Head to Head: Two students weigh in on return-to-learn decisions
February 25, 2021
On Feb. 16th, Atlanta Public Schools (APS) students in grades 6-12 were finally able to return to in-person learning after eleven months away from the school building. Students declared back in December their intent to either return to in-person school or stay virtual. Only 24 percent of Grady students declared intent to return to in-person.
Two Grady students were invited to weigh in on their return-to-learn decisions.
Returning to in-person learning was right decision
On Feb. 16, for the first time in nearly a year, I walked into the Grady cafeteria. As I entered the building, I couldn’t help but wonder: Had I made the right decision by choosing to go back to school?
When Atlanta Public Schools was planning to reopen schools back in November, I had initially decided to stay home. After all, going to school only to sit and get on Zoom seemed pointless, especially given the rising Covid-19 cases at the time. Why would I wake up early and put myself in danger when I could stay in the comfort of my own home? APS did not end up reopening in November, and my opinion on the matter has changed since then.
In December, I began to notice that my focus was slipping. After so many months of virtual learning, I was barely managing to pay attention and get work done on time. When the survey came out for returning to school in February, I was more open to the idea. Although I was unsure about it, I chose to come in-person. I knew I could opt out if I changed my mind, so I figured I could wait and see how I felt when the time came to return.
Feb. 16 drew near, and the reality of going back to school began to sink in. As I weighed the pros and cons, my biggest concern was the safety of the teachers. In times when Covid-19 cases are high and new strains are beginning to appear, putting anyone in danger is the last thing I would want to do.
Most teachers did not have a choice about returning to school and were worried about the circumstances of in-person learning. This fear hit very close to home: my mom is a preschool teacher that has been in-person since August. Like many teachers at Grady, my mom was extremely anxious in the weeks leading up to the reopening of her school. Although it has been nerve-wracking, she has taught a class of 13 non-distanced 2-year-olds for months without any major outbreaks.

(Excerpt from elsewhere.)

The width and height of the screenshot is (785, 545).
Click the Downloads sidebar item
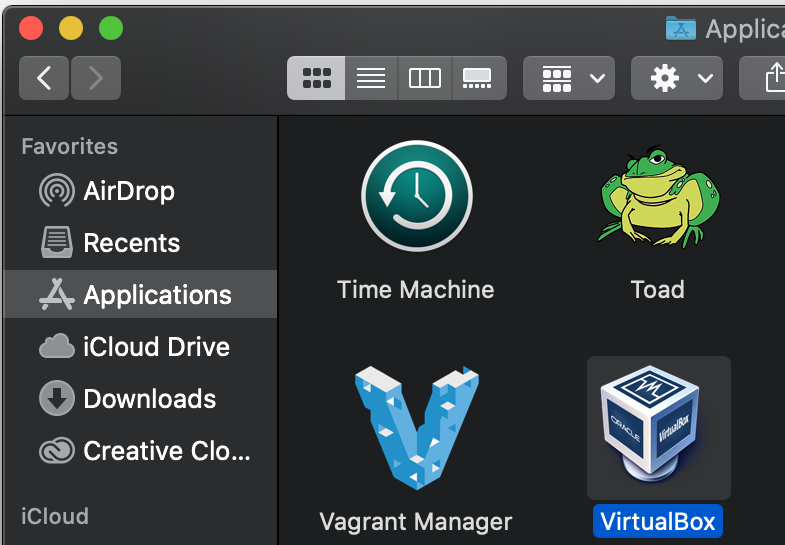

Given the fact that Grady would be at less than 18 percent capacity and distanced, I concluded that going back to school would not put anyone at significant risk. This also came with the Centers for Disease Control and Prevention (CDC) announcement that in-person learning was recommended if done safely. Still, I understood the concerns of teachers and decided that I would only stick with in-person instruction if I felt the school had properly handled CDC protocol. As of now, I can say that I believe Grady took adequate measures in ensuring the safety of students and staff.
After finishing my first day back at school, I felt more genuinely happy and accomplished than I had in a long time. One of the key factors in my choice to return to school was the mental health benefits of learning in-person. I was more focused than I had been in months, and talking to teachers and classmates heightened my mood throughout the day. For those considering returning to school next quarter, I was personally content with my decision and would recommend it, especially for those struggling at home.
That being said, it should be noted that my largest class had only 4 students; I am sure that number will increase as students become more desperate to return in the final quarter. Although I currently feel safe at Grady, I am unsure if that will change if more students choose to come back in-person.
For now, I’m happy with my choice to attend school in-person. I had no clue I had missed seeing my classmates and teachers so much.
Staying virtual was right decision
When I received the intent to return survey on Dec. 3rd, my first thought was, “So soon?”
I had received a similar email in November, and it had been easy to make an immediate decision with my current situation: my siblings were doing online learning; my mom was doing online teaching, and my aunt was busy starting up her Covid-19 testing business. Chances were there would have been no one to take me to and from school, and it would inconvenience everyone.
Now, I couldn’t make such an effortless decision. Things had changed. For one, this semester I had new classes that are more hands-on and can’t be taught over a computer screen. I miss my routines, the constant change and the variety that I normally experience at school. With quarantine, I’ve been doing the same thing every day. After discussing the possibility of returning to in-person school with my mom and aunt, it was decided that it would be best for the family if I continued to stay home.
My situation hadn’t changed enough that my decision would change. My siblings are still staying home for school; my mom’s still teaching online, and my aunt now has a booming Covid-19 testing business. Going to school would still be an inconvenience.
Though I was originally uneasy with my family’s decision, I’ve come to appreciate it. After talking to my friends who did go back to school, it seems like they’re doing the same thing everyone at home is doing, but sitting at a desk at school. To me, it doesn’t seem worth it. Why sit in a classroom and watch Zoom, when you can do the same thing at home in a comfortable and safe environment?
Some people claim that they’re focusing better at the school building, which may be true, but I feel like you recieve more focused teaching if you’re online. Most kids opted to stay home, so the majority of the teachers’ classes are online. So far, it feels like they interact with and cater more towards the online kids.
At this point, I’m satisfied with my decision to stay home, and I recommend it to anyone who’s trying to decide whether they should stay virtual or not. You get the same type of teaching (maybe even better), you do the same classwork, you can keep yourself and your family safe, and you can do it all in your pajamas. What’s not to love?